Free-living amoebae (FLA) are amphizoic protozoans. Some species of this group are known to cause severe diseases such as fatal encephalitis and cutaneous injuries (Visvesvara et al. 2007; Trabelsi et al. 2012). Because they are free-living organisms, some environments are more likely to be a source of contamination due to the easy exposure of people to the place, such as some water courses intended for recreational purposes, especially on hot days. They have been isolated from different natural and anthropogenic environments, from a wide range of aquatic and land habitats worldwide (Rodríguez-Zaragoza 1994; Visvesvara et al. 2009).

FLA have a cystic structure capable of resisting in unfavourable environmental conditions, which provides viability in chlorine-treated water, food shortages, dissection, extreme pH, and different temperatures.
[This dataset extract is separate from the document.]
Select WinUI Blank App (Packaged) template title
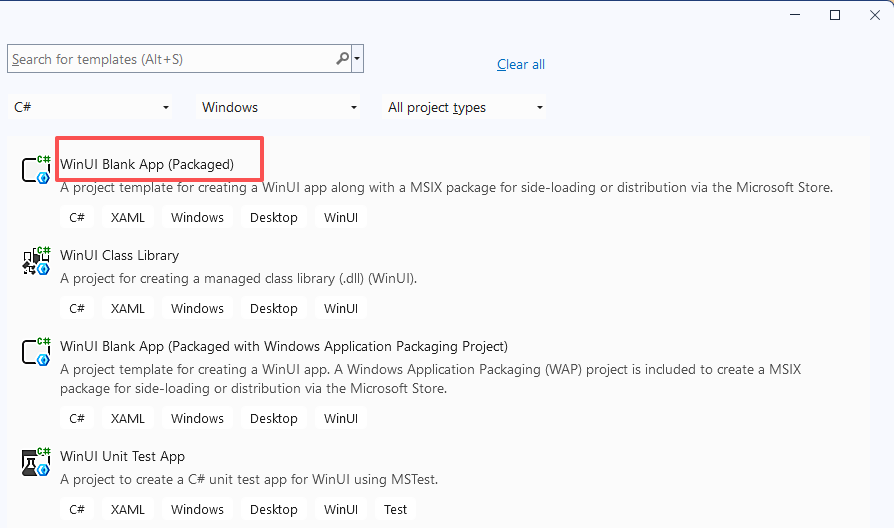This screenshot has height=528, width=894. 147,164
Acanthamoeba, a genus responsible for causing granulomatous amoebic encephalitis in immunosuppressed individuals and amoebic keratitis in healthy people, are easily found in swimming pools and lakes. In addition, some potential pathogens species of the other FLA, such as Vermamoeba vermiformis (famous for causing keratitis when associated with Acanthamoeba), Naegleria fowleri and Naegleria gruberi (which can cause a serious central nervous system infection called primary amoebic meningoencephalitis), are also isolated from various water matrices (Fowler & Carter 1965; Cerva 1969; Jager & Stamm 1972; Aitken et al. 1996; Scheid et al. 2019).

These organisms are considered the ‘Trojan Horse’ of other microorganisms (e.g., bacteria, fungi, and viruses) and can act as promoters or vehicles for the dissemination of pathogens called amoeba-resistant microorganisms, which can survive and multiply within the FLA. In this way, Legionella pneumophila, Pseudomonas spp., Mycobacterium leprae, Candida auris, and adenovirus can survive in unfavourable conditions and continue to present great pathogenic potential (Winiecka-Krusnell et al. 2009; Lovieno et al. 2010).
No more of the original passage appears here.